--- Fuente ---
================
A la joven de 23 años le asignaron un nombre por sorteo. Se llama Beatriz desde hace cinco años, cuando una profesora uruguaya de Español en la Universidad Normal de Harbin, en la norteña provincia de Hei Long Jiang, la bautizó al castellano. Tianyi Zhang es una de los diez estudiantes de intercambio que llegaron desde China el año pasado, gracias a una universidad privada.
En una de las clases de castellano la profesora le puso nombre nuevo a cada alumno. A Tianyi le dijo “tenés cara de Beatriz”, y así, a golpe de suerte y verdad, la extranjera fue uruguayizada. “La gente no te entiende”, lamenta en un español más que bueno, y ya lleva más de dos años en el país. La falta de comprensión es más cultural que idiomática.
Zhang quería escapar del estrés chino y adora la placidez uruguaya, la tranquilidad de su gente, las playas y sus ventoleras, disponer de tiempo libre, la ausencia de cierta presión social. Adora salir a bailar y volver a cualquier hora en Montevideo.
================
--- Información proporcionada ---
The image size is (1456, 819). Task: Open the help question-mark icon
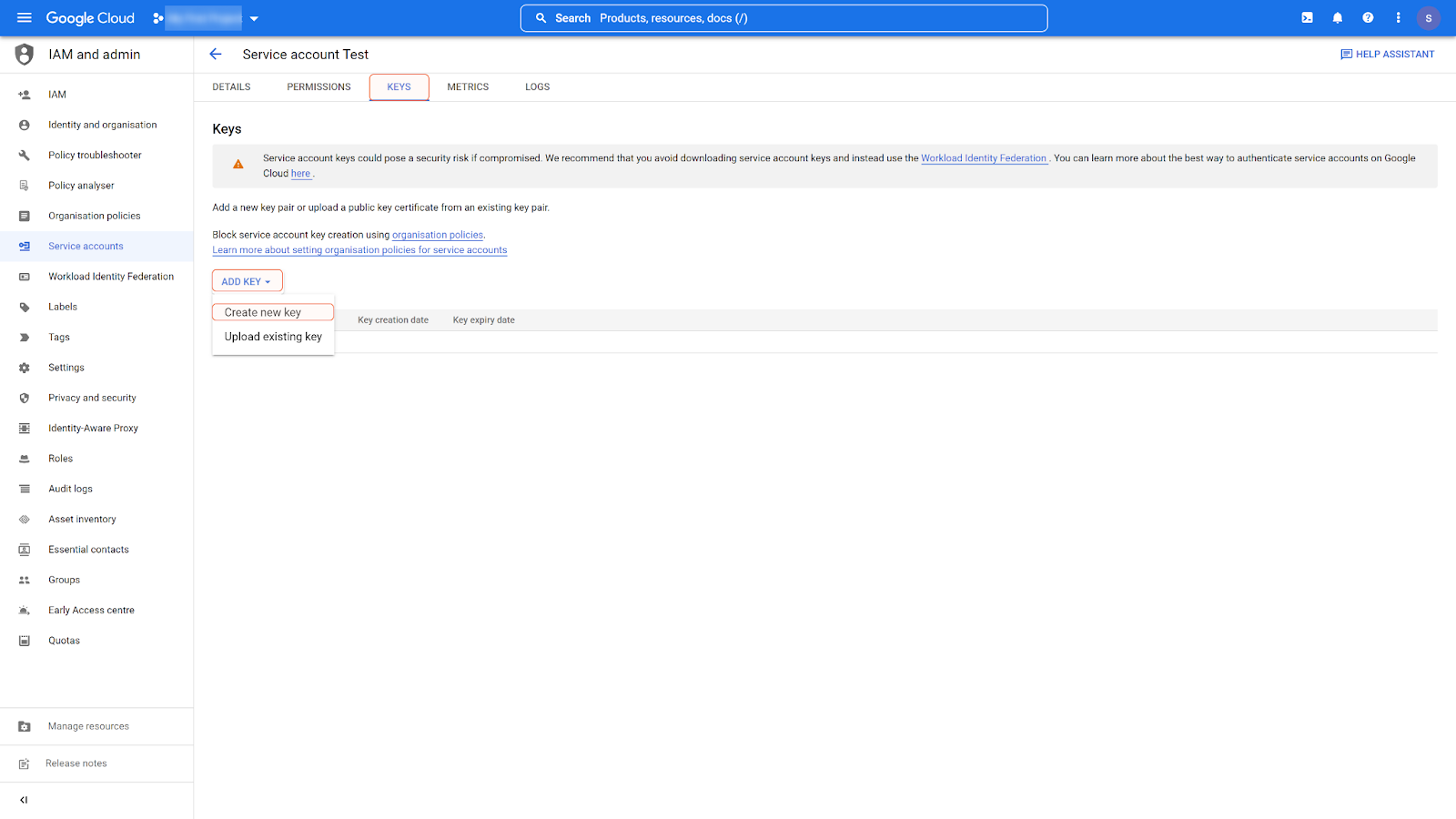pyautogui.click(x=1367, y=17)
================
--- Requisitos del ejercicio ---
[1] Enumera todo lo que, según el texto sobre Tianyi Zhang, ella adora.
[2] En el texto sobre Tianyi Zhang, ¿quién le puso el nombre de Beatriz?
El listado no interviene en nada de esto.

--- Soluciones ---
[1]
- La placidez uruguaya
- La tranquilidad de su gente
- Las playas y sus ventoleras
- Disponer de tiempo libre
- La ausencia de cierta presión social
- Salir a bailar y volver a cualquier hora en Montevideo

[2] Una profesora uruguaya de Español en la Universidad Normal de Harbin.